The role of DNA-binding specificity in the evolution of bacterial regulatory networks

Understanding the mechanisms by which transcriptional regulatory networks (TRNs) change through evolution is a fundamental problem. Here, we analyze this question using data from Escherichia coli and Bacillus subtilis, and find that paralogy relationships are insufficient to explain the global or local role observed for transcription factors (TFs) within regulatory networks. Our results provide a picture in which DNA-binding specificity, a molecular property that can be measured in different ways, is a predictor of the role of transcription factors. In particular, we observe that global regulators consistently display low levels of binding specificity, while displaying comparatively higher expression values in microarray experiments.
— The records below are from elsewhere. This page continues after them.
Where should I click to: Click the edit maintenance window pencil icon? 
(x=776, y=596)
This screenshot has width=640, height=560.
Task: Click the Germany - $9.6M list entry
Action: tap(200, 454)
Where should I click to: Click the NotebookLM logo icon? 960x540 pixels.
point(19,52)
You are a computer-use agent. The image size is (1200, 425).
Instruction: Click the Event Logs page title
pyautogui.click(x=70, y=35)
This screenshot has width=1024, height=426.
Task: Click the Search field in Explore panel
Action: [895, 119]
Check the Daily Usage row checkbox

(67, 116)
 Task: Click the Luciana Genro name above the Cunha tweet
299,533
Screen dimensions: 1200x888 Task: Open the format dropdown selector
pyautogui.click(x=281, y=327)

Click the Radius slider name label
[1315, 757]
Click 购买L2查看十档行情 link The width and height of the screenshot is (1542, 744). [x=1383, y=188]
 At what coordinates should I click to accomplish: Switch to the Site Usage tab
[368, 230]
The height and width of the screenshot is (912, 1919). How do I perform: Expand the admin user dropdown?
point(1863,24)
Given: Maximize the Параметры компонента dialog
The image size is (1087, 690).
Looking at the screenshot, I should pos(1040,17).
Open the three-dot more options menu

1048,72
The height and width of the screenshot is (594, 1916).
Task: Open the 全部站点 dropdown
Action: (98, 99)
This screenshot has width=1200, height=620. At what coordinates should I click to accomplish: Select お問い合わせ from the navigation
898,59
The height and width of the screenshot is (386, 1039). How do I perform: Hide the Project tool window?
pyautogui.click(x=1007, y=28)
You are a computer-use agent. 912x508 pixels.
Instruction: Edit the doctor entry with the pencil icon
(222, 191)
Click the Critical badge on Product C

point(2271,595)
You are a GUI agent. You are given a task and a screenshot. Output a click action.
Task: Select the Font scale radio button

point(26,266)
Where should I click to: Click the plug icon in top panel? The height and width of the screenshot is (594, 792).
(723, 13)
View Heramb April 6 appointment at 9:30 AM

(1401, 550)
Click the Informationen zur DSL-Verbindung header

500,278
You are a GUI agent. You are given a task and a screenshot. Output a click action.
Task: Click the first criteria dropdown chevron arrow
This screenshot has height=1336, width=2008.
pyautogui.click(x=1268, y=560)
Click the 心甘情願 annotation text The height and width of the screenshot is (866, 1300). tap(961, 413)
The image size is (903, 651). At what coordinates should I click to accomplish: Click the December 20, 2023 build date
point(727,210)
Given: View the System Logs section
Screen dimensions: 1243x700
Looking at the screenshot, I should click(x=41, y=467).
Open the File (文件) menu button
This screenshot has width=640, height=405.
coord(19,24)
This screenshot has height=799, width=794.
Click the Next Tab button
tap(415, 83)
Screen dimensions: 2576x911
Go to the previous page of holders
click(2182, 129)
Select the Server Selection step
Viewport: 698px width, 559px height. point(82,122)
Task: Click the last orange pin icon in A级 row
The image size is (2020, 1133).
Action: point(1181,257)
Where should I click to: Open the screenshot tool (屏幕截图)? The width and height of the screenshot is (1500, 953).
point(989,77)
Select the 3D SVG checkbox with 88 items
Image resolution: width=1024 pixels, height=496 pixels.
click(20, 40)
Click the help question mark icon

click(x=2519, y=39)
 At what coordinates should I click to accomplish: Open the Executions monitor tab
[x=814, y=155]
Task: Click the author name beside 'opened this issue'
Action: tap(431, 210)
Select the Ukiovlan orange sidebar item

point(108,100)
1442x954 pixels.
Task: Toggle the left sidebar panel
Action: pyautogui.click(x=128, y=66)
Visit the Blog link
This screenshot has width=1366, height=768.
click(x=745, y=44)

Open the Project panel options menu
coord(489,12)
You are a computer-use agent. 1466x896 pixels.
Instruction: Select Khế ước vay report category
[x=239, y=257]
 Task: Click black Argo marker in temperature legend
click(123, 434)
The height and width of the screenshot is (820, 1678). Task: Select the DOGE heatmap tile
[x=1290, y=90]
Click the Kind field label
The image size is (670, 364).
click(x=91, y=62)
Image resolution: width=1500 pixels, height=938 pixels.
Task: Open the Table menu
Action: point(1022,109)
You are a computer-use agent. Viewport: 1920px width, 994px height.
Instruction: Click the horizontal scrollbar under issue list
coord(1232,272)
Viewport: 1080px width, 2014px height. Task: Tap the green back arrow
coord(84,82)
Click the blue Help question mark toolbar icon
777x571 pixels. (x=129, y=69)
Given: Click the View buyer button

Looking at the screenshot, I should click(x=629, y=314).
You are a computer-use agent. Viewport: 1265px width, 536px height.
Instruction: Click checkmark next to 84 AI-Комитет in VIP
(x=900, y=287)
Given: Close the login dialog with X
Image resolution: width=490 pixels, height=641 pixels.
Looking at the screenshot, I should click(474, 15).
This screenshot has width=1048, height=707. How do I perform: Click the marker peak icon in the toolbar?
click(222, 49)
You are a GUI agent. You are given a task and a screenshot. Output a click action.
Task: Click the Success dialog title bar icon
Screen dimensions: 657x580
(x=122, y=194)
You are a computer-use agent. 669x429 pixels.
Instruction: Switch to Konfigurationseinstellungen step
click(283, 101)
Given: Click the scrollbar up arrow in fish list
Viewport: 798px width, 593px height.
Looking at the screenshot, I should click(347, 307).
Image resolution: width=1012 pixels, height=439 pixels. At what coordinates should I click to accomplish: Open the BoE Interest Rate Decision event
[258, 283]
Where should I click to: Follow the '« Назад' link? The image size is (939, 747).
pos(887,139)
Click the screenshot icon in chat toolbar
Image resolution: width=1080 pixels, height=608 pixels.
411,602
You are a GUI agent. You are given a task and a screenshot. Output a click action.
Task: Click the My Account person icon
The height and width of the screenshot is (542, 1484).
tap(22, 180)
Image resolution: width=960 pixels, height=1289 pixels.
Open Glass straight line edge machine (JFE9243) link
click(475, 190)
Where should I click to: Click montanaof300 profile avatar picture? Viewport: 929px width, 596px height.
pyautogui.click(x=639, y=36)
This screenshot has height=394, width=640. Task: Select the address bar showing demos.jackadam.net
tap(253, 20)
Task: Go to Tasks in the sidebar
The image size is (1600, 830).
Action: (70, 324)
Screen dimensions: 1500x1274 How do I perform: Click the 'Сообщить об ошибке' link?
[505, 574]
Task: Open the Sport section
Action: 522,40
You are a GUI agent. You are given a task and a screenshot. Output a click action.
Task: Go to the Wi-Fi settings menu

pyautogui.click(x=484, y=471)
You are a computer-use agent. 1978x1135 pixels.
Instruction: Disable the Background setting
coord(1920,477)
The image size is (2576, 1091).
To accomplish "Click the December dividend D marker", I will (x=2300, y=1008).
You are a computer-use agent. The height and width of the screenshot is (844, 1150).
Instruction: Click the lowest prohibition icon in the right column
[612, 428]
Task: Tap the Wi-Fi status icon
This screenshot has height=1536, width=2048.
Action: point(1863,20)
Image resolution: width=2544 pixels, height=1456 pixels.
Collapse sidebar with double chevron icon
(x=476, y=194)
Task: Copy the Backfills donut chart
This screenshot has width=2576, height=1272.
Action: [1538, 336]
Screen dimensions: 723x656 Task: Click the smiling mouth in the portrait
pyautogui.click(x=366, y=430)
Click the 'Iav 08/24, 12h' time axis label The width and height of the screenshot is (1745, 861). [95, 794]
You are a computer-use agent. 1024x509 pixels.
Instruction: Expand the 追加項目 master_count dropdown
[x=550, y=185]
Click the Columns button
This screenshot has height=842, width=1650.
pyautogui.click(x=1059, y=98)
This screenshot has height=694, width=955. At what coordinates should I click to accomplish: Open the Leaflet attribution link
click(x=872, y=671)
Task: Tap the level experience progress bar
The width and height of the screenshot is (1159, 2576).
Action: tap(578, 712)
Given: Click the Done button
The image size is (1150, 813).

In addition, we find a strong negative correlation between binding specificity and the number of co-regulators that help coordinate genetic expression on a genomic scale. A close look at several orthologous TFs, including FNR, a regulator found to be global in E. coli and local in B. subtilis, confirms the diagnostic value of specificity in order to understand their regulatory function, and highlights the importance of evaluating the metabolic and ecological relevance of effectors as another variable in the evolutionary equation of regulatory networks. Finally, a general model is presented that integrates some evolutionary forces and molecular properties, aiming to explain how regulons grow and shrink, as bacteria tune their regulation to increase adaptation.